Es ist klar – das ist die Grundlage –, dass die Konnexität hier relevant ist, weil durch die gewollte Neuregelung jährlich Kosten in Höhe von rund 6 Millionen € verursacht werden. Das sind die kalkulierten Kosten für das Land. Hinzu kommen dann aber noch die Kosten für die Ersatzschulträger, die auf einem anderen gesetzlichen Wege erstattet werden. Diesen Unterschied sollten Sie, Frau Pieper-von Heiden, eigentlich auch kennen. Deswegen setzt man grob geschätzte Summen an und muss aber hier auch eine Differenzierung vornehmen. Wir wollen natürlich auch den Kindern und Jugendlichen, die in Ersatzschulen sind, die Kosten erstatten. Das sage ich hier zu der Frage der Summe, die Sie dazu aufgeworfen haben, Frau Pieper-von Heiden.

Auf die wesentlichen Zusammenhänge – nach den Unterschieden der Summe haben Sie nicht gefragt – habe ich in der Ausschusssitzung am 9. November 2011 hingewiesen, weil das Kabinett am Abend vorher den Haushaltsentwurf für das Jahr 2012 beschlossen hat. Darum habe ich das getan und nicht etwa, weil Sie einen Antrag gestellt haben. In Ihren Pressemitteilungen also so zu tun, als hätten Ihre Aktivitäten jetzt zu der Lösung des Problems beigetragen, finde ich schon abenteuerlich.

(Beifall von den GRÜNEN)

Die Landesregierung wird nun das Verfahren zur Änderung der Verordnung mit dem Ziel vorantreiben, dass ab dem Schuljahr 2012/2013 alle Schülerinnen und Schüler der Jahrgangsstufe 10 hinsichtlich der Schülerfahrtkosten rechtlich gleich behandelt werden. Eine souveräne Opposition würde einen solchen Antrag angesichts dieser Sachlage zurückziehen. – Herzlichen Dank.

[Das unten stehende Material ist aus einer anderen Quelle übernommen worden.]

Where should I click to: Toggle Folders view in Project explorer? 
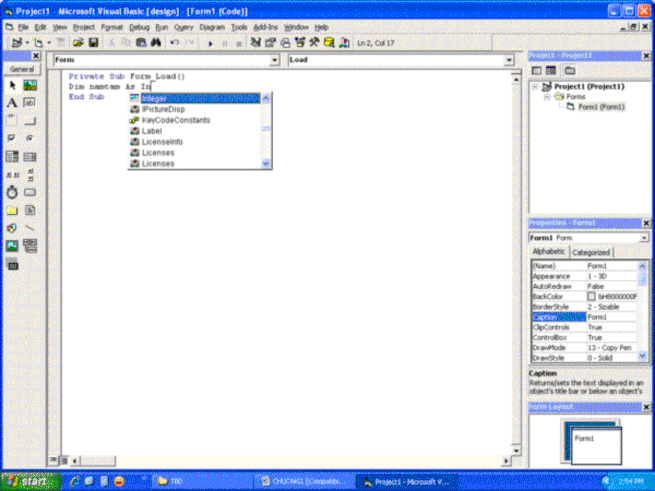click(568, 71)
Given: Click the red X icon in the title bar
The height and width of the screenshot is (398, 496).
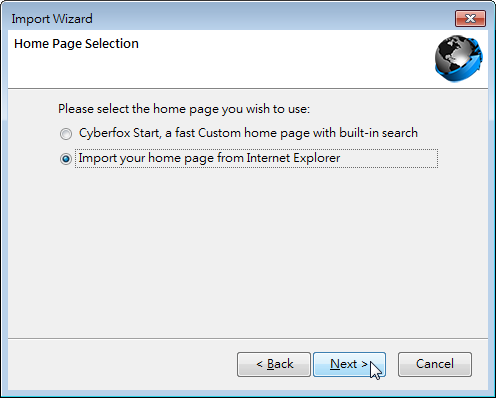Looking at the screenshot, I should coord(470,18).
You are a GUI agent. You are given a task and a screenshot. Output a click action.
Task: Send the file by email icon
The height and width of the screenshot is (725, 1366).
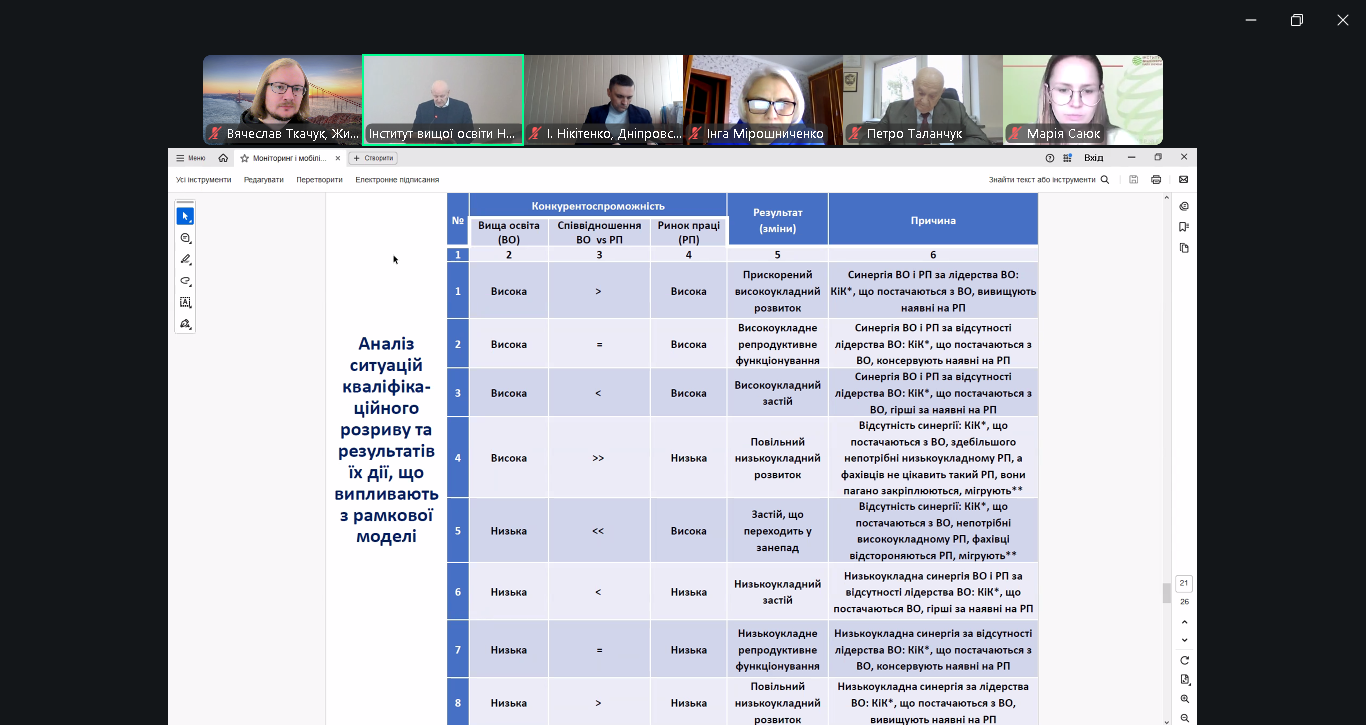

(Beifall von den GRÜNEN – Vereinzelt Beifall von der SPD)

Vielen Dank, Frau Ministerin. – Für die FDP-Fraktion hat sich nun noch einmal der Abgeordnete Witzel gemeldet. Er hat noch zehn Sekunden Redezeit.

Frau Präsidentin! Meine sehr verehrten Damen und Herren!

(Sigrid Beer [GRÜNE]: Eins, zwei, drei!)

Ich habe mich gemeldet, um auf die Äußerungen von Frau Beer zu erwidern.

Frau Beer, ich habe die sehr herzliche Bitte, dass Sie, bevor Sie falsche Behauptungen tätigen, in das Protokoll der letzten Ausschusssitzung hineinschauen. Ich weise den von Ihnen hier verbreiteten Eindruck ausdrücklich zurück, dass uns alles, was hier im Hinblick auf das Thema „Fahrtkosten“ passiert sei, egal gewesen ist. Ich habe in der letzten Ausschusssitzung gesagt, dass Ihre Skandalisierung des Themas sachlich nicht gerechtfertigt ist, weil eine rechtliche Systematik, die seit Jahren bestanden hat, hier nicht geändert worden ist und fortbestanden hat,

(Sigrid Beer [GRÜNE]: Zehn Sekunden!)

dass sich aber in der Praxis gezeigt hat, dass diese Änderung notwendig ist und vollzogen werden muss.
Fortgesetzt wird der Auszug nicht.